Large chunks of ice seem to have been falling from the sky for centuries. The star of these reports is a solid mass of ice weighing nearly a ton that fell during a thunderstorm on July 30, 1849, near Balvullich (or Balavulich), a farm about ten miles west of Inverness, Scotland. The Guinness Book of World Records (2016) called it the “Largest Piece of Fallen Ice” and suggested that it was composed of hailstones fused together by lightning.

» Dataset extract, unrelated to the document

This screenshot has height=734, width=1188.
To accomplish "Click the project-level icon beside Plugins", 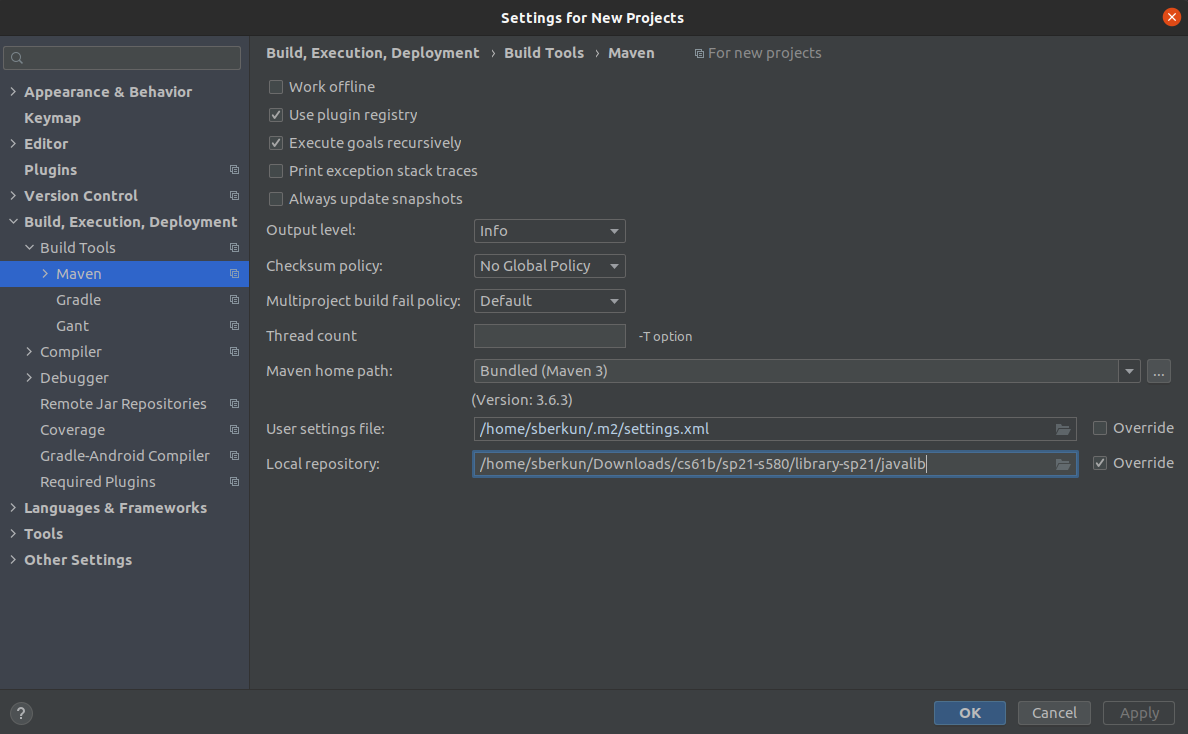I will 235,170.

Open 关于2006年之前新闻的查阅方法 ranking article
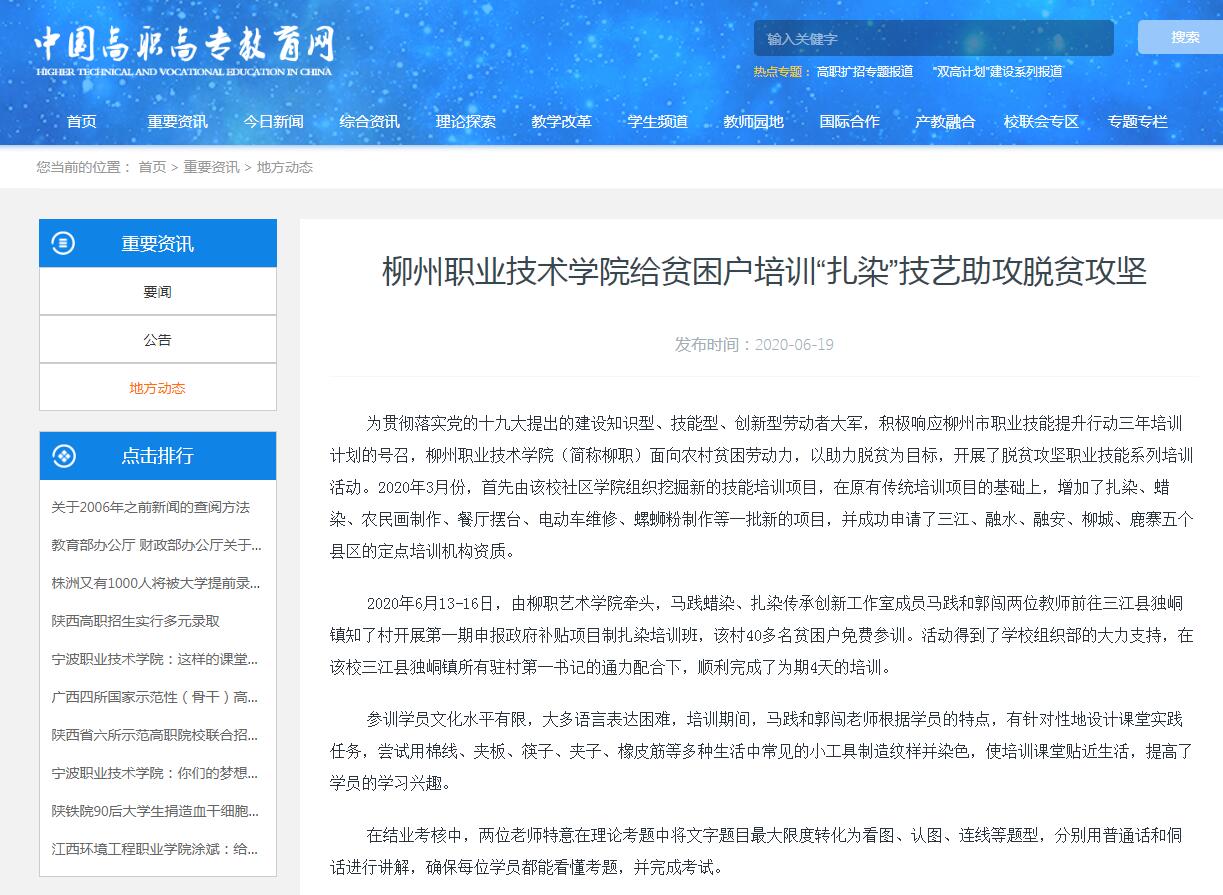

The initial newspaper report of the fall was edited and reprinted widely in British newspapers. It even found its way into Scientific American, where, decades later, it was noticed by Charles Fort, the archivist of the unexplained. Fort (1972, 217) called it “one of our best expressions of external origins” and hinted that it had dropped from some hidden land in the sky. Another eccentric theorist couldn’t decide whether it had fallen from an alien spacecraft or if it had been blasted into orbit when the lost continent of Mu was destroyed by an ancient nuclear war (Jessup 2003). At the other end of the spectrum, Ar thur C. Clarke (1980) noted that the thunderous booms that heralded the fall “were like the sonic booms of our re-entering spacecraft” and wondered if it might have been a piece of a comet.
These days, when lumps of ice break car windshields or punch holes though the roofs of houses, some experts think of oversized hail (Martinez-Frias et al. 2005) while others suspect aircraft toilet leaks or wing icing (Davidson 2006). The ice fall at Balvullich is particularly intriguing because there were no modern aircraft in 1849 (Clarke 1980).